YOUR GOAL => The records below should be printed once more, exactly as they appear.

________

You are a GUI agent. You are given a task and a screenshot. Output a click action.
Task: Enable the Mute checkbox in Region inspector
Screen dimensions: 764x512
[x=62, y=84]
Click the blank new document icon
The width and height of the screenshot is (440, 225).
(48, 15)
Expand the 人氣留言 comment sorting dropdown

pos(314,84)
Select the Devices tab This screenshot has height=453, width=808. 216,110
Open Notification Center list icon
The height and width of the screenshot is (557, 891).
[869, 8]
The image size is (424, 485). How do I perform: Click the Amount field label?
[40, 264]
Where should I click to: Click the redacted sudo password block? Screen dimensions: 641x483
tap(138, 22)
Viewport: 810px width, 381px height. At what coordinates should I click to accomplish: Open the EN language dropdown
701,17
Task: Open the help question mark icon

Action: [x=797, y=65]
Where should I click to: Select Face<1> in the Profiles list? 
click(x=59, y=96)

________

SOLUTION TO THIS TASK =>
You are a GUI agent. You are given a task and a screenshot. Output a click action.
Task: Enable the Mute checkbox in Region inspector
Screen dimensions: 764x512
[x=62, y=84]
Click the blank new document icon
The width and height of the screenshot is (440, 225).
(48, 15)
Expand the 人氣留言 comment sorting dropdown

pos(314,84)
Select the Devices tab This screenshot has height=453, width=808. 216,110
Open Notification Center list icon
The height and width of the screenshot is (557, 891).
[869, 8]
The image size is (424, 485). How do I perform: Click the Amount field label?
[40, 264]
Where should I click to: Click the redacted sudo password block? Screen dimensions: 641x483
tap(138, 22)
Viewport: 810px width, 381px height. At what coordinates should I click to accomplish: Open the EN language dropdown
701,17
Task: Open the help question mark icon

Action: [x=797, y=65]
Where should I click to: Select Face<1> in the Profiles list? 
click(x=59, y=96)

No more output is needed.